I was drinking in every sight and sound on the journey yesterday. I was in the middle of the backseat of the car, watching out the front window as our driver negotiated the Burundian roads with more confidence than I would have been able to, swerving around potholes and cyclists as we made our way across the country.
I saw a man on a bicycle with five bags of wheat stacked up on its seat. I saw mud bricks laid out to bake in the hot sun. I saw painted signs for renting wedding dresses on one shop wall. I saw the coiffeur and boulangerie and boucherie, and mentally thanked my French teacher for her persistence.
Forty five minutes from Bujumbura, we turned off the tarmac road and bumped our way across the red dust tracks to the community we were heading for, one whose name I’ve known for over a year. It’s a community of Batwa people, a disliked minority in their own country. When they’d been given this land to live on, they’d been told to move their houses to the other side of the hill, so that they couldn’t be seen from the road.

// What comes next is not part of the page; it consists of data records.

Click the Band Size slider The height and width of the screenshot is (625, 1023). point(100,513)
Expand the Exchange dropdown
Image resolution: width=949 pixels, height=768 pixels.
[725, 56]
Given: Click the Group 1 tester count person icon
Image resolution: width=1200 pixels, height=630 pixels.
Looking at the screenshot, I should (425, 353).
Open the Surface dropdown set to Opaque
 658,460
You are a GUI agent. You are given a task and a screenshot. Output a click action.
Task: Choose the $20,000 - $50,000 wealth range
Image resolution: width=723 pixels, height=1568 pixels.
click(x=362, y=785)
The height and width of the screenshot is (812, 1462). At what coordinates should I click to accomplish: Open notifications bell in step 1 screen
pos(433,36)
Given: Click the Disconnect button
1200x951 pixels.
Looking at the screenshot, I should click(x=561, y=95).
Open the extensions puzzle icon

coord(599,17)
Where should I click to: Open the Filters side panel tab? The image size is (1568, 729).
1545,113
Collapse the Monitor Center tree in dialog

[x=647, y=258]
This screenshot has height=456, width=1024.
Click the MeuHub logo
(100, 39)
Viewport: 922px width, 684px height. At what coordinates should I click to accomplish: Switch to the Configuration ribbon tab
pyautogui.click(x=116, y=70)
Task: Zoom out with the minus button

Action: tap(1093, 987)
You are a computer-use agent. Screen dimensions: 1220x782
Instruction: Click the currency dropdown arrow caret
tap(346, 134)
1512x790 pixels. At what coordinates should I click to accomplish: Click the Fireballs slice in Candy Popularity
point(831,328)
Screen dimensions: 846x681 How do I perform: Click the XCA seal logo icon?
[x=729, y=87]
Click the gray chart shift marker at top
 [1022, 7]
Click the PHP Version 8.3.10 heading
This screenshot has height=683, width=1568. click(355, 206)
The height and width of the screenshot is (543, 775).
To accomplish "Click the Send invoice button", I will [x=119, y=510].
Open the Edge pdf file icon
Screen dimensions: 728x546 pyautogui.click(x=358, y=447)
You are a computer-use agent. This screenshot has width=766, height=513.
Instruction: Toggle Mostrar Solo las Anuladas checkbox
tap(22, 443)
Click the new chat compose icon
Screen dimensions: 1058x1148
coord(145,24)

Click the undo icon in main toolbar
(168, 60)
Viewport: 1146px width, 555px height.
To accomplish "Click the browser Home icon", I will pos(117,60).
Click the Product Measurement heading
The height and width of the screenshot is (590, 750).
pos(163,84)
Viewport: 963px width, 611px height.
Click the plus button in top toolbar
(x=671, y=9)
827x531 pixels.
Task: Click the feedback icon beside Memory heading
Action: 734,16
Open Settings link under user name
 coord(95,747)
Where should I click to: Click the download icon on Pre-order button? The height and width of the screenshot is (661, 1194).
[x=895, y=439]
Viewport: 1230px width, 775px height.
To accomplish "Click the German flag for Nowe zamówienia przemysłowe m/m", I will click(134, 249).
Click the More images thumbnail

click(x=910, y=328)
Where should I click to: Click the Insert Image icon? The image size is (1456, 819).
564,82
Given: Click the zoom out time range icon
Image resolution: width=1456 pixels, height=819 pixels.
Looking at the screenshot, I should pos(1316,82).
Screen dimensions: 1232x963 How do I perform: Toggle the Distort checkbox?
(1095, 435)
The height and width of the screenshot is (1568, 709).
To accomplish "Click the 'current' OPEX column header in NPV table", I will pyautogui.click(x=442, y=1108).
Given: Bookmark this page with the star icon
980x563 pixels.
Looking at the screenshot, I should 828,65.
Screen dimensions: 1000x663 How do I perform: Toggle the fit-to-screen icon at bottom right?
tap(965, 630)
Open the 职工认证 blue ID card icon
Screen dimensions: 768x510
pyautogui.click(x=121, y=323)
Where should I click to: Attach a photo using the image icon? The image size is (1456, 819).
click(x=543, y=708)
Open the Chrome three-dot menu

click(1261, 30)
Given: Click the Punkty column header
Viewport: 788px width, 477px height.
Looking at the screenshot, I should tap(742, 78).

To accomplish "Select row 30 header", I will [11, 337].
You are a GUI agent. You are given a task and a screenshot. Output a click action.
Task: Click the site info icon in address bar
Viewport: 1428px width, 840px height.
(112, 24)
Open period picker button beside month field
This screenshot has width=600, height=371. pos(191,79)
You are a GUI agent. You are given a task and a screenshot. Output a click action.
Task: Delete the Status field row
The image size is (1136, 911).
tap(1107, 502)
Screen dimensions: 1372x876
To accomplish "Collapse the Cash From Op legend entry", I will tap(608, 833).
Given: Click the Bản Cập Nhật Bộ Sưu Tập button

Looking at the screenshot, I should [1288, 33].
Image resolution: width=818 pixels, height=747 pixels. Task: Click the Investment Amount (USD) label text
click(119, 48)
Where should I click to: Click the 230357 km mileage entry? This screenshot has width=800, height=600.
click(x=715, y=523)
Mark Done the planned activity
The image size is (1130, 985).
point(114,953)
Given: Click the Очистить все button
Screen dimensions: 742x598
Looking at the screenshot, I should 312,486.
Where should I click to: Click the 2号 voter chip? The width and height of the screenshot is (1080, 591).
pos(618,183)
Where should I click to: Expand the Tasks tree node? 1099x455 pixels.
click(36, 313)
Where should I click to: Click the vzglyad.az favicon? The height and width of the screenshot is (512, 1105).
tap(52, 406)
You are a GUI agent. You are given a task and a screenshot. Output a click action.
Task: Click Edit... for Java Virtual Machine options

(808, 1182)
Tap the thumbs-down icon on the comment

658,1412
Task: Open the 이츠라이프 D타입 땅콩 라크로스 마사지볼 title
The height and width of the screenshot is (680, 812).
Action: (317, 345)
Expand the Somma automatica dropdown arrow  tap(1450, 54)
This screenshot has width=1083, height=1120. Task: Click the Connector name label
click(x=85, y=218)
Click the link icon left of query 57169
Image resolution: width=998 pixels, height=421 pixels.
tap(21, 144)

We pulled in, through a newly-painted gate to the newly-built school, to the sound of loud singing. The women and children were welcoming their visitors with song and it sounded glorious. We smiled and shook hands and greeted Amahoro, amahoro! Peace, peace! to each person we met.
And then we were at the well, before I’d had a moment to catch my breath or take it all in. Four taps at a pipe that has brought water up the hill from the spot they found water deep deep underground. This was the well the She Loves women had raised money for, gathering together our circles of grace until the target was left far behind.
And so I stood alongside Idelette and Kelley and Claire and Tina and thought of all the other women across the world that were with us in spirit, waiting expectantly with us for this water to flow. The Bantu women stood with us with their jerry cans ready, and we counted down together, three, two, one, and turned the taps on.
Clean clear water rushed from the taps into those jerry cans, and splashed out on me and my skirt, and I saw the water darken the material and just loved that I was wet, loved that it was possible to have water spilled on me here in this place.
I stepped back out of the middle of the throng to stand next to Rasmus and smile at him with amazement at what we were seeing and then the tears came. Just joy joy joy. That we were here, that clean water was here, that the women were here – not walking three hours to collect still-dirty water – that the children were here, in the school that would soon be finished and hold the sounds of their learning and growing.
I can’t articulate everything that is running through my head right now, coming out of a week of fascinating and challenging conversations with brothers and sisters from Uganda, Kenya, South Africa, DR Congo, Sierra Leone, South Sudan, Rwanda. And then to be here, in Burundi, seeing with my own eyes what I’d only imagined.
The joy is all mingled up with sadness and shame and hope and frustration and confusion. But it bubbled up and over when the water flowed, and I’m holding on to that moment.